We were all, precocious students that we were, familiar with Orwell's Big Brother, but laughed in the face of any idea that suggested we would one day be controlled by any kind of regime.
Indeed, there was another loose 1984 connection that we felt more affinity with, a film called Class of 1984, which, for the record, came out in 1982, about a highschool gang who ruled the school.
"I am the future" was the tagline, the theme song of the same name sung by Alice Cooper (I've got my tickets to the Canberra show on October 23). We were the future and we would rule the world.

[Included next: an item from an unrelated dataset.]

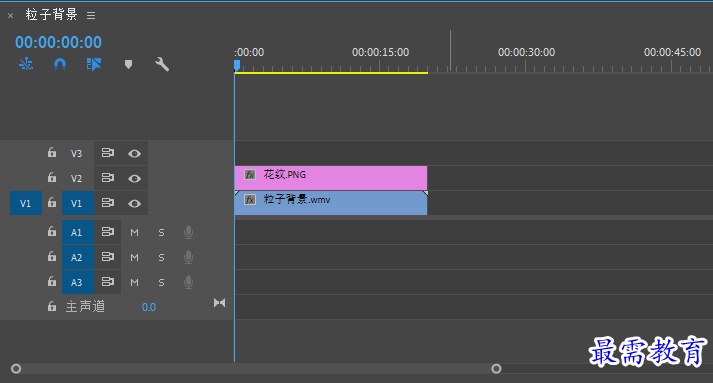Target the A3 track header
The width and height of the screenshot is (713, 383).
[78, 282]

But here I'll digress for a while. I went back and watched this film for the purpose of research. God it was awful. And violent. And totally inappropriate for any 17 year old to be watching. What were my parents thinking? Or maybe they didn't even know we all snuck out to watch it at someone's house one night.
The film was about a music teacher who turns up to a new high school where teachers carry guns for protection and the students run strip clubs and sell drugs in their spare time.
Us mild-mannered students of Canobolas High School were never like this. The film ends with the students gang raping the music teacher's wife in her bedroom, which prompts the teacher to kill them all off one by one.
Just a regular school day in Orange. Not.
But I guess 1984, the play, got me thinking about how many popular culture references to dates stick in your mind.
How when we finally got to Judgement Day, August 29, 1997, as mentioned in Terminator 2, three billion people didn't die due to a nuclear strike incited by Skynet.
How when October 21, 2015, finally rolled around no one was riding on hoverboards like in Back to the Future II.
The Alien franchise kicked off in 2089 (which scarily isn't that far away now), when archeologists Elizabeth Shaw and Charlie Holloway discovered that fatal star map on some rocks in Prometheus.
Even closer is Blade Runner's setting of 2019, where replicants run wild and we're all zipping about in flying cars. That's two years away people.
I know, it's popular culture, but it's all got me thinking about how we might perceive a future we're writing about.
The recent Hulu production of Margaret Attwood's The Handmaid's Tale, seen here on SBS Demand, has totally freaked me out. Written in 1985, "set in a near future", it's like we're living it in 2017.
I interviewed Attwood once and we spoke about what she thinks will happen when we get to the "near future". She's hopeful that we'll still believe in hope. That we'll still take action.
I think that's the only view we can take when we're thinking about the future, our future. No matter what has happened in the past, your future is something you can't control. Even Doc and Marty didn't get it right with the help of the Delorean so what chance do the rest of us have?
Take each day as it comes, don't predict anything, have no expectations and then you won't be disappointed.
The only prediction, in regards to this whole popular culture thing, that I know has come true, is that just like Prince told us to do, we did party like it was 1999.